Conway's Game of Life (implementation by Fabian/copy)
Darn fast implementation. The user can load many famous and interesting patterns, from humble still lifes to a full Turing machine. For those unaware of what the Game of Life is: here's the rules: there's a grid of square tiles that can either be "dead" or alive". At each step, cells with three neighbors come to life and cells with zero or more than three neighbors die.
Foone Wiki
Foone Turing wrote the most entertaining and meandering Twitter threads (especially if you're into computer science) before fleeing to Mastodon and they're all compiled and sorted by (main) topic on their wiki. She also links other resources she's created such as the Death Generator, which creates facsimile dialog boxes for dozens of retro games.
Music Animation Machine
If you've ever watched a classical music video on YouTube you've at least seen the thumbnails of musanim's color-coded piano roll videos. Channel creator Stephen Malinowski has been developing this or precursor software since the 1980s and has created thousands of videos in the last two decades, often testing new visualization methods and emphases. There might be a downloadable version somewhere.
- S
Neil Cicierega
Sometimes regarded as the secret mastermind behind all that was good and hilarious during early Web 2.0. At any rate created or co-created a prodigious amount of comedy, horror comedy, meme, meme comedy, meme horror, and meme horror comedy work, a good deal of which has either aged well or has become a beautiful time capsule. Also he is Lemon Demon, an excellent synth-rock act.
Runouw
Runouw are brothers Robert and Steven Hewitt (but mostly Robert?) and they made some of the greatest Flash games of all time. The most famous is Super Mario 63, but their originals ought to be equally iconic. Especially the Last Legacy games- get you a flash emulator and check them out pronto!
seximal.net
SFW, I promise. Advocacy and a naming system for Base 6 numbers, and various other resources and systematizations of a similar nature.
Suricrasia Online
Shark ISP. Demoscene artist and unfictionalist.
Silicon Zoo, The
Micrographs of drawings hidden by silicon chip designers! It's two of my favorite things: niche artistic traditions, and niche artistic tradition archival.
Mystery Flesh Pit
What if the National Park Service used to maintain trails inside a buried Old God? What could possibly have gone wrong?
TARDIS Builders
A forum dedicated to Doctor Who prop references, plans, models, and builds, especially the TARDIS exterior and interior (i am fixated on the latter).

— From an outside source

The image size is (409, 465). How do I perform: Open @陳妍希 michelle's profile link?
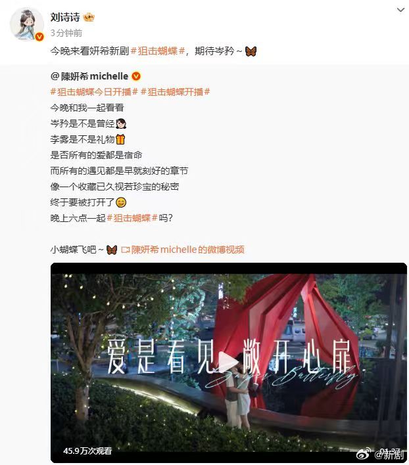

Not as active as it was before its months offline but still a great resource.
T-Bug
"All: We are the men men men"
Wendy Carlos
One of the pioneers of the 60s wave of synthesizer music, she created the best-selling "Switched-on Bach" on the Moog and several famous film scores. She later produced innovative works in digital sound synthesis and alternative tuning. Her website details these and other interests and projects, and provides downloadable resources for many. It also remains firmly in the mid-Web 1.0 design tradition, both visually and in its occasional references to the novelty of Web technology.